RECORD EXCERPTS
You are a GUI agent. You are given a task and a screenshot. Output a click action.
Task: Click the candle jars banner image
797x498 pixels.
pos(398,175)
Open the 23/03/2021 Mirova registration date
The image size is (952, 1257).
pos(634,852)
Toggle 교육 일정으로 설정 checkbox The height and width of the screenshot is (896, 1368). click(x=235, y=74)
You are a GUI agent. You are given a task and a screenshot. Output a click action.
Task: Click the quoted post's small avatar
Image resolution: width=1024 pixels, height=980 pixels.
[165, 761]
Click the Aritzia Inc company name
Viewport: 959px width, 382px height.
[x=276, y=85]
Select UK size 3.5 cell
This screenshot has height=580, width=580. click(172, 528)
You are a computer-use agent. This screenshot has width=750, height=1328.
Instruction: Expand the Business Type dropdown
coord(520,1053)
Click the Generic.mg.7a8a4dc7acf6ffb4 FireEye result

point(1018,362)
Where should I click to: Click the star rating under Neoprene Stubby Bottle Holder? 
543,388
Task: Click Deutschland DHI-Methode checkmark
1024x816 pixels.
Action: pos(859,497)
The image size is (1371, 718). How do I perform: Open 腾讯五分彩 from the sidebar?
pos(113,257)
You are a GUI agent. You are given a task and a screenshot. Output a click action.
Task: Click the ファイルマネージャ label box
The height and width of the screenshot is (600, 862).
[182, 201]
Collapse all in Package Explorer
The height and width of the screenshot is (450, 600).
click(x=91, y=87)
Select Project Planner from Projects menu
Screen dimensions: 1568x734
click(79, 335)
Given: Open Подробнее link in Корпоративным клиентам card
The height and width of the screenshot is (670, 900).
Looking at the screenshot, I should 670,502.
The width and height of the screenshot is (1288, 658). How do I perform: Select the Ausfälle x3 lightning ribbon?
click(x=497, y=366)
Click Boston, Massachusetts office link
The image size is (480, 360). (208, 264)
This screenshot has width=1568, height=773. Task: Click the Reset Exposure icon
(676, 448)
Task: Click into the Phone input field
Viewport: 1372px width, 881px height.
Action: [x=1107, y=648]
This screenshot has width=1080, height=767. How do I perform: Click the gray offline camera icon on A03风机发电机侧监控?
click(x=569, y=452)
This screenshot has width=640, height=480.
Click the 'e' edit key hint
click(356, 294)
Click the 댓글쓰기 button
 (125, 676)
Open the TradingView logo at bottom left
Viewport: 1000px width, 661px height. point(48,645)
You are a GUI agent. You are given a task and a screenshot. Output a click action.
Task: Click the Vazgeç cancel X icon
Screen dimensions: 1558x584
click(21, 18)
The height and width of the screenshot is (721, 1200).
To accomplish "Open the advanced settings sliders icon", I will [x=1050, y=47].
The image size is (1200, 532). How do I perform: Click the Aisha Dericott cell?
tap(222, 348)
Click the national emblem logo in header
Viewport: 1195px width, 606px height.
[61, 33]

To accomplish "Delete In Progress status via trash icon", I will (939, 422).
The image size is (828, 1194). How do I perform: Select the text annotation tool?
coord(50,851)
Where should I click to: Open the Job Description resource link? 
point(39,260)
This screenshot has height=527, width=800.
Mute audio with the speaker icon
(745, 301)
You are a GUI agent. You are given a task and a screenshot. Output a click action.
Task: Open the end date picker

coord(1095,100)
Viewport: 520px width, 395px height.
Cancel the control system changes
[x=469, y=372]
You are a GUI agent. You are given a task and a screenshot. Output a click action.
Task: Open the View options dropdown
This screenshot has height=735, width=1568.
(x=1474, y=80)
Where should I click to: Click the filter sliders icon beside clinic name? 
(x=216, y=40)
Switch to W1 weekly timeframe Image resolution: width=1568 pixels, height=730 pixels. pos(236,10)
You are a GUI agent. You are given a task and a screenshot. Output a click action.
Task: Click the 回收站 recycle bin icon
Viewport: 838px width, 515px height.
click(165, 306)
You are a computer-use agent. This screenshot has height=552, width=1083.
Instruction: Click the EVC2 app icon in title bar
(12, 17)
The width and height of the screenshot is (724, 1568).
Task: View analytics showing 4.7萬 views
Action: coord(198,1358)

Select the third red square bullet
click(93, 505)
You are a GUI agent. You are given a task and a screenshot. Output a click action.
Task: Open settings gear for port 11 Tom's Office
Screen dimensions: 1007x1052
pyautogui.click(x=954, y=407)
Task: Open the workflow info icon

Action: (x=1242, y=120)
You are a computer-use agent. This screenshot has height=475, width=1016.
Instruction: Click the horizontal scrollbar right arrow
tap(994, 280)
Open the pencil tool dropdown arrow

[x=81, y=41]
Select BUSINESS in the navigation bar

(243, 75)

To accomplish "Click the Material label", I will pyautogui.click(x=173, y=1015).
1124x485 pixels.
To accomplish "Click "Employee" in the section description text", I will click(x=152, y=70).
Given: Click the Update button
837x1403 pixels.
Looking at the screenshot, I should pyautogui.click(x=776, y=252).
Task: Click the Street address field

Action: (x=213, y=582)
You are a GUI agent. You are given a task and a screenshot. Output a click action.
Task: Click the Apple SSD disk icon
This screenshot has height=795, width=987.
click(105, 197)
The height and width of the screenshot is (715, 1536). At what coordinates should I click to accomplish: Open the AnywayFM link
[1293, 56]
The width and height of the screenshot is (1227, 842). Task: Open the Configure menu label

TASK TO CARRY OUT
Copy out the entries from the material above, matching each one exactly.

SOLUTION TO THIS PROBLEM
You are a GUI agent. You are given a task and a screenshot. Output a click action.
Task: Click the candle jars banner image
797x498 pixels.
pos(398,175)
Open the 23/03/2021 Mirova registration date
The image size is (952, 1257).
pos(634,852)
Toggle 교육 일정으로 설정 checkbox The height and width of the screenshot is (896, 1368). click(x=235, y=74)
You are a GUI agent. You are given a task and a screenshot. Output a click action.
Task: Click the quoted post's small avatar
Image resolution: width=1024 pixels, height=980 pixels.
[165, 761]
Click the Aritzia Inc company name
Viewport: 959px width, 382px height.
[x=276, y=85]
Select UK size 3.5 cell
This screenshot has height=580, width=580. click(172, 528)
You are a computer-use agent. This screenshot has width=750, height=1328.
Instruction: Expand the Business Type dropdown
coord(520,1053)
Click the Generic.mg.7a8a4dc7acf6ffb4 FireEye result

point(1018,362)
Where should I click to: Click the star rating under Neoprene Stubby Bottle Holder? 
543,388
Task: Click Deutschland DHI-Methode checkmark
1024x816 pixels.
Action: pos(859,497)
The image size is (1371, 718). How do I perform: Open 腾讯五分彩 from the sidebar?
pos(113,257)
You are a GUI agent. You are given a task and a screenshot. Output a click action.
Task: Click the ファイルマネージャ label box
The height and width of the screenshot is (600, 862).
[182, 201]
Collapse all in Package Explorer
The height and width of the screenshot is (450, 600).
click(x=91, y=87)
Select Project Planner from Projects menu
Screen dimensions: 1568x734
click(79, 335)
Given: Open Подробнее link in Корпоративным клиентам card
The height and width of the screenshot is (670, 900).
Looking at the screenshot, I should 670,502.
The width and height of the screenshot is (1288, 658). How do I perform: Select the Ausfälle x3 lightning ribbon?
click(x=497, y=366)
Click Boston, Massachusetts office link
The image size is (480, 360). (208, 264)
This screenshot has width=1568, height=773. Task: Click the Reset Exposure icon
(676, 448)
Task: Click into the Phone input field
Viewport: 1372px width, 881px height.
Action: [x=1107, y=648]
This screenshot has width=1080, height=767. How do I perform: Click the gray offline camera icon on A03风机发电机侧监控?
click(x=569, y=452)
This screenshot has width=640, height=480.
Click the 'e' edit key hint
click(356, 294)
Click the 댓글쓰기 button
 (125, 676)
Open the TradingView logo at bottom left
Viewport: 1000px width, 661px height. point(48,645)
You are a GUI agent. You are given a task and a screenshot. Output a click action.
Task: Click the Vazgeç cancel X icon
Screen dimensions: 1558x584
click(21, 18)
The height and width of the screenshot is (721, 1200).
To accomplish "Open the advanced settings sliders icon", I will [x=1050, y=47].
The image size is (1200, 532). How do I perform: Click the Aisha Dericott cell?
tap(222, 348)
Click the national emblem logo in header
Viewport: 1195px width, 606px height.
[61, 33]

To accomplish "Delete In Progress status via trash icon", I will (939, 422).
The image size is (828, 1194). How do I perform: Select the text annotation tool?
coord(50,851)
Where should I click to: Open the Job Description resource link? 
point(39,260)
This screenshot has height=527, width=800.
Mute audio with the speaker icon
(745, 301)
You are a GUI agent. You are given a task and a screenshot. Output a click action.
Task: Open the end date picker

coord(1095,100)
Viewport: 520px width, 395px height.
Cancel the control system changes
[x=469, y=372]
You are a GUI agent. You are given a task and a screenshot. Output a click action.
Task: Open the View options dropdown
This screenshot has height=735, width=1568.
(x=1474, y=80)
Where should I click to: Click the filter sliders icon beside clinic name? 
(x=216, y=40)
Switch to W1 weekly timeframe Image resolution: width=1568 pixels, height=730 pixels. pos(236,10)
You are a GUI agent. You are given a task and a screenshot. Output a click action.
Task: Click the 回收站 recycle bin icon
Viewport: 838px width, 515px height.
click(165, 306)
You are a computer-use agent. This screenshot has height=552, width=1083.
Instruction: Click the EVC2 app icon in title bar
(12, 17)
The width and height of the screenshot is (724, 1568).
Task: View analytics showing 4.7萬 views
Action: coord(198,1358)

Select the third red square bullet
click(93, 505)
You are a GUI agent. You are given a task and a screenshot. Output a click action.
Task: Open settings gear for port 11 Tom's Office
Screen dimensions: 1007x1052
pyautogui.click(x=954, y=407)
Task: Open the workflow info icon

Action: (x=1242, y=120)
You are a computer-use agent. This screenshot has height=475, width=1016.
Instruction: Click the horizontal scrollbar right arrow
tap(994, 280)
Open the pencil tool dropdown arrow

[x=81, y=41]
Select BUSINESS in the navigation bar

(243, 75)

To accomplish "Click the Material label", I will pyautogui.click(x=173, y=1015).
1124x485 pixels.
To accomplish "Click "Employee" in the section description text", I will click(x=152, y=70).
Given: Click the Update button
837x1403 pixels.
Looking at the screenshot, I should pyautogui.click(x=776, y=252).
Task: Click the Street address field

Action: (x=213, y=582)
You are a GUI agent. You are given a task and a screenshot. Output a click action.
Task: Click the Apple SSD disk icon
This screenshot has height=795, width=987.
click(105, 197)
The height and width of the screenshot is (715, 1536). At what coordinates should I click to accomplish: Open the AnywayFM link
[1293, 56]
The width and height of the screenshot is (1227, 842). Task: Open the Configure menu label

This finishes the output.